What to work on: Transcribe the Regex library documentation below between "GroupBounds -- for $'" and "start from 0)", inclusive.

Go to the first, previous, next, last section, table of contents.
(Sigbjorn Finne supplied the regular-expressions interface.)
The `Regex' library provides quite direct interface to the GNU
regular-expression library, for doing manipulation on
`PackedString's. You probably need to see the GNU documentation
if you are operating at this level.
The datatypes and functions that `Regex' provides are:
data PatBuffer # just a bunch of bytes (mutable)
data REmatch
= REmatch (Array Int GroupBounds) -- for $1, ... $n
GroupBounds -- for $` (everything before match)
GroupBounds -- for $& (entire matched string)
GroupBounds -- for $' (everything after)
GroupBounds -- for $+ (matched by last bracket)
-- GroupBounds hold the interval where a group
-- matched inside a string, e.g.
--
-- matching "reg(exp)" "a regexp" returns the pair (5,7) for the
-- (exp) group. (PackedString indices start from 0)

Dataset content:
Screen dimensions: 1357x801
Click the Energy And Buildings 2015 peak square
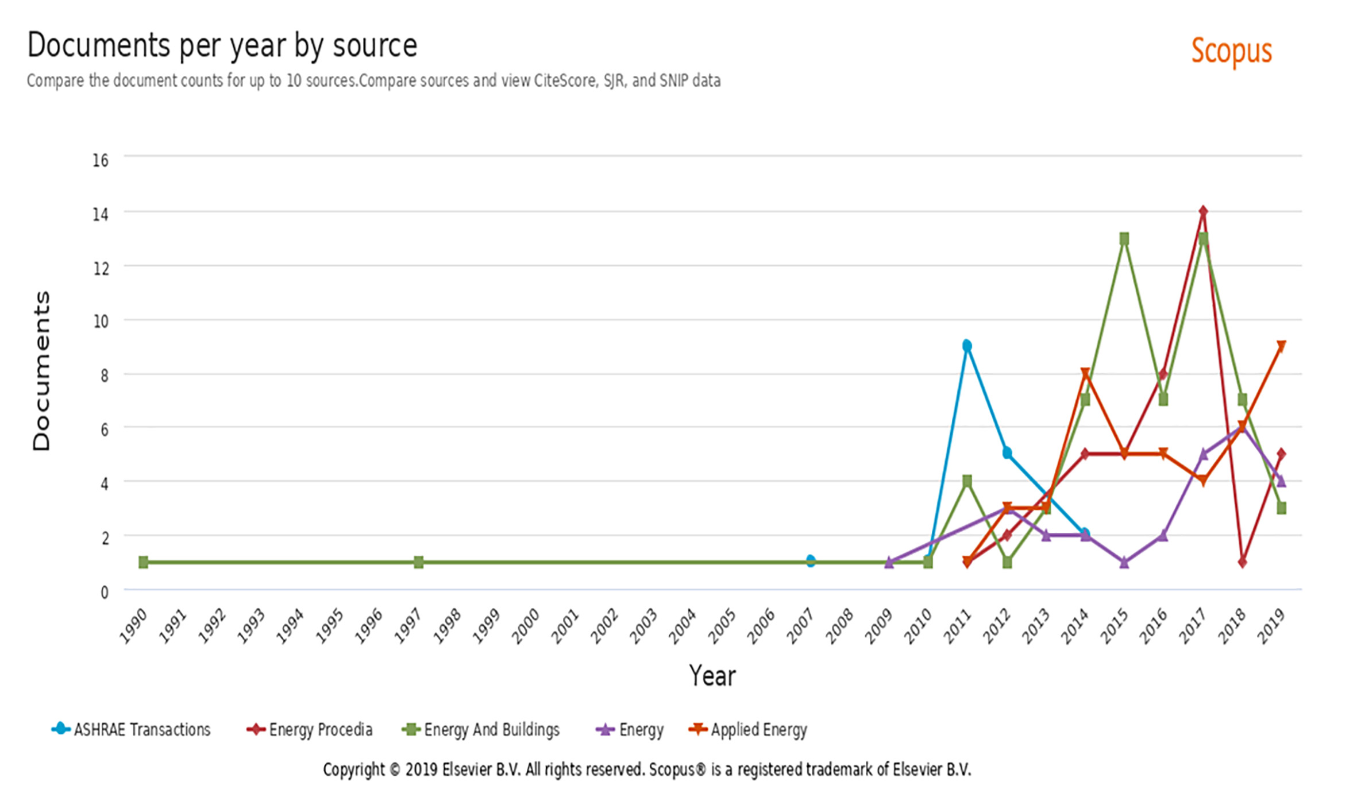pyautogui.click(x=1124, y=238)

Final answer:
GroupBounds -- for $' (everything after)
GroupBounds -- for $+ (matched by last bracket)
-- GroupBounds hold the interval where a group
-- matched inside a string, e.g.
--
-- matching "reg(exp)" "a regexp" returns the pair (5,7) for the
-- (exp) group. (PackedString indices start from 0)